While browsing Brooklyn‘s art blog recently, I noticed that there were numerous articles on offer about the mechanisms of our impending doom–environmental and American–none of which I particularly wanted to read. The cultural pessimism of the moment was hard to ignore.
In the art world, too, there is a sense of foreboding. The often used metaphor of an art world “explosion” conveys the idea of general out-of-controlness. But then, considering the sheer volume of activity now available to the art observer, it is easy to feel overwhelmed.
Looked at objectively, however, the recent vitality of art should be seen in a positive light. Art is a form of enquiry, not a style or monetary investment. And when compared to the fate of other forms of modernist experimentation with which it shares origins–music and literature, for instance–visual art is thriving. It is a discipline that continues to find possible answers to questions that were posed over 100 years ago.
The audience for art is growing. Arguably, this is because of the myriad ways contemporary practice incorporates real world elements–including, in some cases, its audience–into itself. Although it still requires specialized knowledge to appreciate, contemporary art keeps pace with trends in our wider culture; a high-low dichotomy no longer applies.
There are a number of reasons for this push towards accessibility, among them the de-skilling of art practice, combined with an open-ended attitude about what can be art–both of which have deep roots in the philosophical questions past practitioners have asked.
A likely third factor is an anxiety on the part of practitioners about art’s relevance when compared to the sheer desirability of more commercial art forms, such as pop music and television.
An unintended consequence of this democratization is the loss of the allure that elitism once provided. Feelings of gloom about the art world can probably be calculated in inverse proportion to a loss of authority (real or imagined) on the part of those who are espousing them. Popularity always breeds a certain amount of resentment.
A related issue derives from the discipline-specific competence art now requires of artists that is not necessarily related to traditional notions of craft or skill–resulting in a widespread plausibility of a range of artistic practices with a concomitant relativisation of value.
It’s a multi-polar art world, in other words, and not everybody is happy about it. All this is just to say that art practice is undergoing the same process of fragmentation and de-hierarchization as are other precincts of culture, a phenomenon that is technological and economic in origin.
A reflection of this can be found in a recent trend in major art exhibitions: a deemphasis on art stars.
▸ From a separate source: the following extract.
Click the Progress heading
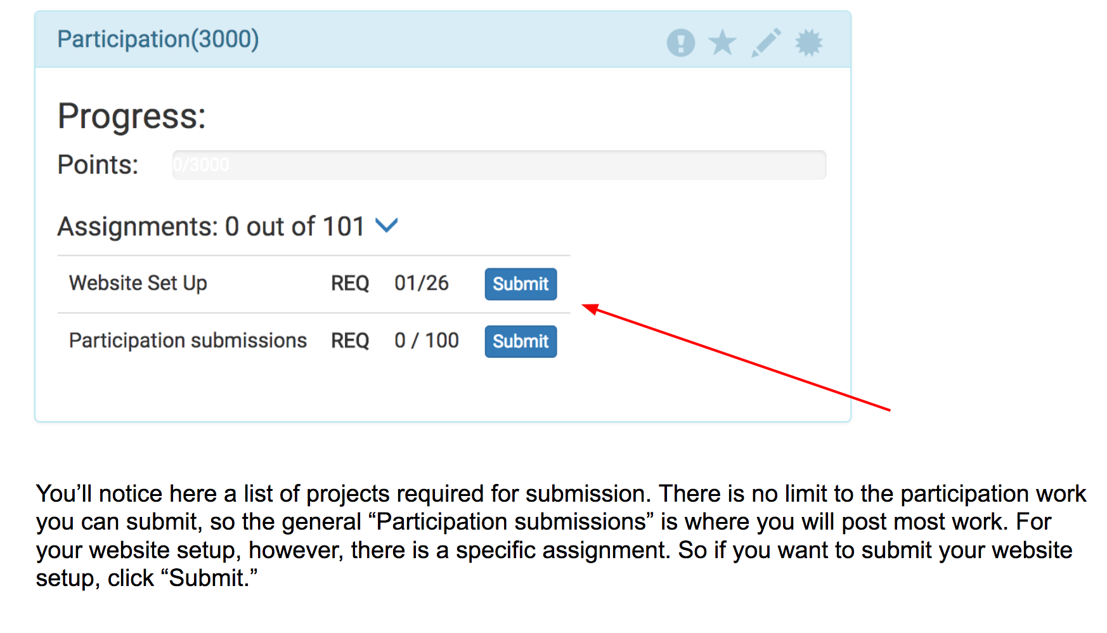This screenshot has height=633, width=1107. pyautogui.click(x=132, y=117)
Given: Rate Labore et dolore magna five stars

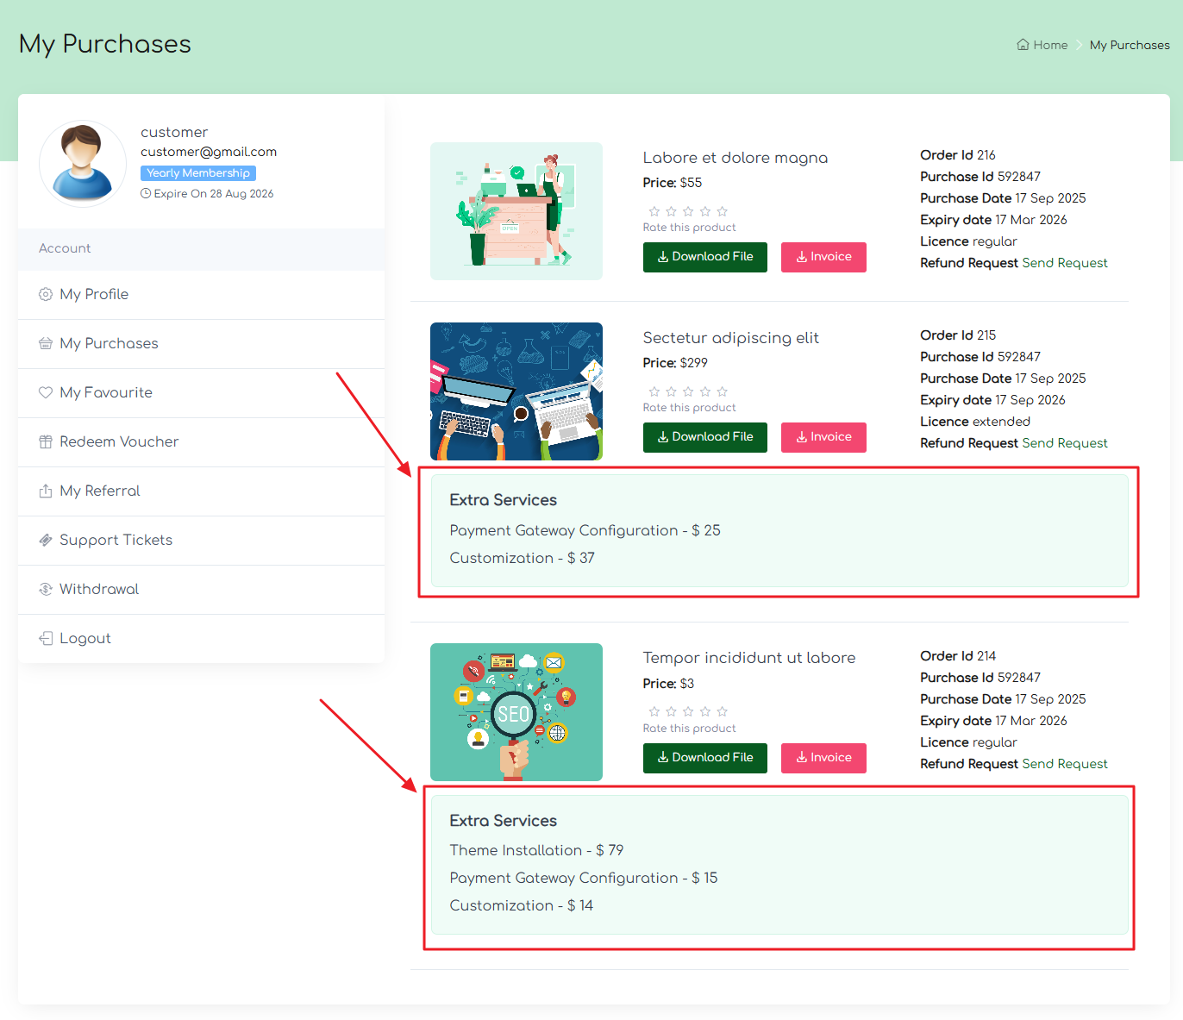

This tendency, evident at last summer’s Documenta 12, and, more recently, the 5th Berlin Biennial, can be understood as a defensive position taken against a booming and overheated art market.
At these events in Kassel and Berlin, a curatorial resistance against an apparent status quo helped initiate particularized conversations about art. Both shows presented a disparate range of artists pursuing diverse lines of artistic enquiry, all relatively accessible and all equally valid. The net effect was, however, of a vast playing field of possibility upon which points of access and points of interest were somehow two different things.
This issue of Art Journal, The Art System, addresses the structural aspects of art as a discipline and as an industry, and is comprised of examples from the broad spectrum of languages used to discuss art activity today, from news reports to highly speculative theoretical texts.
Chris Lloyd, an artist who devotes part of his practice to maintaining an ongoing correspondence with the Prime Minister of Canada, writes about the changing–and fast improving–climate of arts patronage in this country.
Lloyd discusses the newly established DHC/Art Foundation in Montreal, where he works as a technician, bringing to the topic the perspective of someone with extensive experience working in the artist-run sector. Lloyd’s text foregrounds the strange admixture in Canada of government support for artists and private patronage, and an underdeveloped art market, the result of which is that most artists cannot make a living wage in this country as artists. Despite promising developments like the DHC/ Art and collector Bob Rennie’s soon to be opened private gallery in Vancouver, it’s a situation that will in all likelihood continue to leave the majority of Canada’s art practitioners relatively impoverished.
Writing about the critic Hal Foster in this issue, Lydia Perovic provides historical perspective to this problem. Referring to Foster’s writings, Perovic discusses ideas about the true character of the avant-garde as it has functioned at various points in its history, and considers how these ideas might be useful when negotiating today’s hypertrophic art world.
Perovic shares with Marc James Leger, also writing in this issue, a suspicion of the neo-liberal appropriation of words like ‘creativity” In his article, Leger talks about the currently popular practice of ‘community art’ as a tendency that fosters the neutralization of activist impulse in art.
All of this begs two questions: is it possible to be prescriptive about the role of the artist in society? And has an inflated art market distorted expectations about what it means to be successful in art today?